Pd-catalytic hydrodechlorination of chlorinated hydrocarbons in groundwater using H2 produced by a dual-anode system.

Water electrolysis has been employed for in situ supplying H2 to Pd-catalytic treatment of groundwater, but the treatment efficiency is greatly inhibited by the concomitant production of O2. In this study, a new dual-anode system is proposed to improve the efficiency. An inert anode and an iron anode are used simultaneously to produce O2 and Fe(II), respectively. The quick oxidative precipitation of Fe(II) by O2 removes both Fe(II) and O2, improving the utilization of cathodic H2 for the subsequent Pd-catalytic hydrodechlorination. Feasibility tests in the lab show that Pd-catalytic hydrodechlorination of trichloroethylene (TCE) was considerably increased by the addition of an iron anode to the conventional two-electrode system.
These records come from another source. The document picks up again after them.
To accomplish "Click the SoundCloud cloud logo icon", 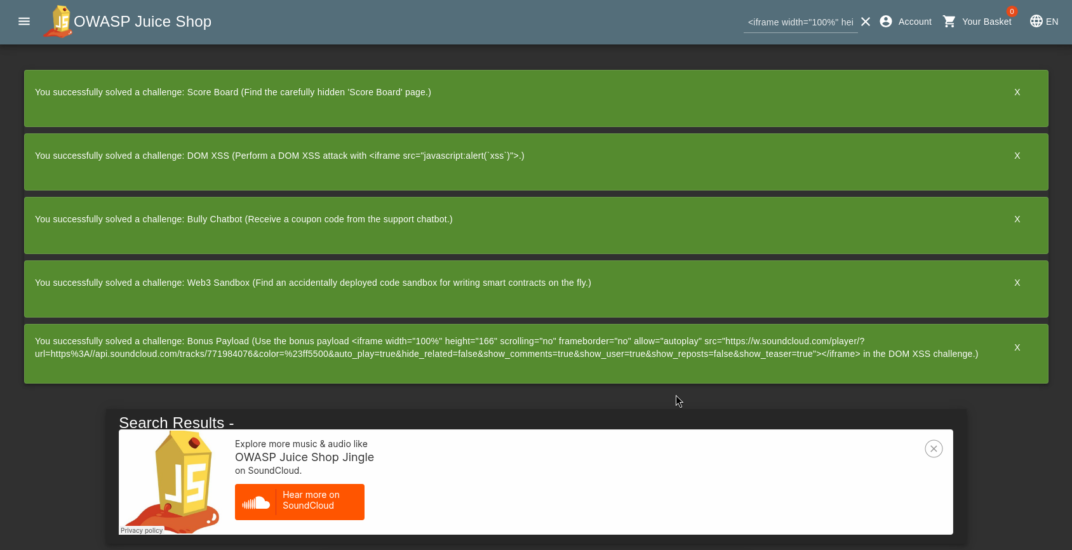I will (x=256, y=502).
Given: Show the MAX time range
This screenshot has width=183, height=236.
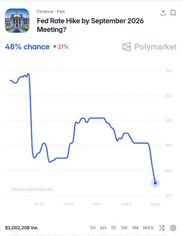Looking at the screenshot, I should pyautogui.click(x=148, y=228).
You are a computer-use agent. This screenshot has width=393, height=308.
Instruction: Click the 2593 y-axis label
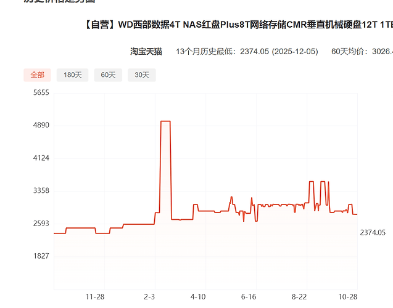click(x=41, y=224)
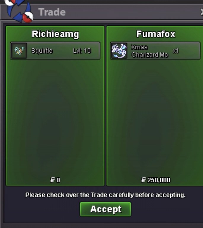Click the blank space after Squirtle's level

click(95, 51)
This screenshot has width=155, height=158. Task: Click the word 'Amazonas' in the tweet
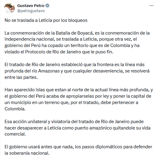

Scale-up tests at an abandoned chemical site demonstrated that chlorobenzenes in the groundwater were largely hydrodechlorinated to benzene, showing a maximum efficiency with the currents of 0.24 and 0.16 A applied to the inert and iron anodes, respectively, at the flow rate of 6 L/h. In a 3-month intermittent field test, Pd normalized rate constants of hydrodechlorinating three chlorobenzenes are comparable to the conventional means of H2 supply, while the cost for hydrodechlorination normalized by one mole [H] is much lower. The dual-anode system is an effective means to supplying H2 in situ for Pd-catalytic treatment.